One consequence of declaring a field with an abstract type is that the object actually stored there is no longer stored in-line, because the original type needs to be preserved for dynamic dispatch to work. It’s this indirection & dynamic type checks that cause a slowdown in hot loops.

2 Likes

Ahhhhhh I see!

You are only timing the constructor. It could be there are some differences there, but they don’t seem to be significant.

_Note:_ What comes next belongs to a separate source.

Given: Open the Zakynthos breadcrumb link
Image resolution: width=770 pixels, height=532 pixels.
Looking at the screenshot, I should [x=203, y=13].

The big performance difference is when you are using the struct. And the difference is whether the types of the fields are concrete or not.

struct MyStruct1
    x::Real
end

struct MyStruct2{T <: Real}
    x::T
end

Now, consider these calls:

f(arg) = 2arg.x

x1 = MyStruct1(2)
x2 = MyStruct2(2)

f(x1)
f(x2)

When f(x1) is about to be run, the compiler looks at the f, and at x1. Ok, the x1 is of type MyStruct1, it has a field of type Real. I’ll compile a version of f for MyStruct1. It does, and figures out that arg.x should be multiplied by 2. But it doesn’t know the type of arg.x, only that it’s a Real. So instead of simple mul instruction it creates code for finding a multiply function for whatever type arg.x happens to be. It’ll take some hundreds of clock ticks.

On the other hand, the f(x2) is easier for the compiler. It sees that x2 is of type MyStruct2{Int}. It compiles an instance of f for the type MyStruct2{Int}. It finds that the 2arg.x is multiplying the Int arg.x by the Int 2. So the compiler emits a single mul instruction (or even just a left shift). The function takes at most a clock tick.

That makes it even more clear. Thank you!